How can you get your data from frontend servers to Hadoop in near real time? With this complete reference guide, you’ll learn Flume’s rich set of features for collecting, aggregating, and writing large amounts of streaming data to the Hadoop Distributed File System (HDFS), Apache HBase, SolrCloud, Elastic Search, and other systems.
Using Flume shows operations engineers how to configure, deploy, and monitor a Flume cluster, and teaches developers how to write Flume plugins and custom components for their specific use-cases. You’ll learn about Flume’s design and implementation, as well as various features that make it highly scalable, flexible, and reliable. Code examples and exercises are available on GitHub.

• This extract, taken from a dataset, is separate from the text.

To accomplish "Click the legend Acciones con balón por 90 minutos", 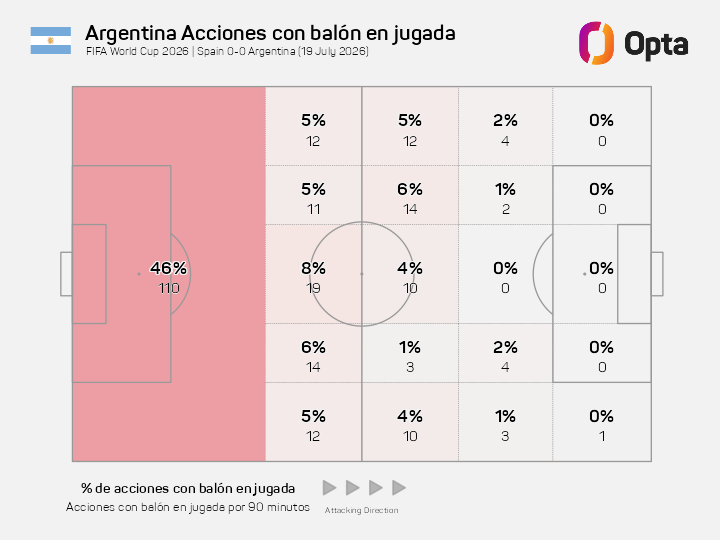I will tap(188, 507).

- Learn how Flume provides a steady rate of flow by acting as a buffer between data producers and consumers
- Dive into key Flume components, including sources that accept data and sinks that write and deliver it
- Write custom plugins to customize the way Flume receives, modifies, formats, and writes data
- Explore APIs for sending data to Flume agents from your own applications
- Plan and deploy Flume in a scalable and flexible way—and monitor your cluster once it’s running
About the Author
Hari Shreedharan is a PMC Member and Committer on the Apache Flume Project. As a PMC member, he is involved in making decisions on the direction of the project. Hari is also a Software Engineer at Cloudera where he works on Apache Flume and Apache Sqoop. He also ensures that customers can successfully deploy and manage Flume and Sqoop on their clusters, by helping them resolve any issues they are facing. Hari completed his Bachelors from Malaviya National Institute of Technology, Jaipur, India and his Masters in Computer Science from Cornell University in 2010.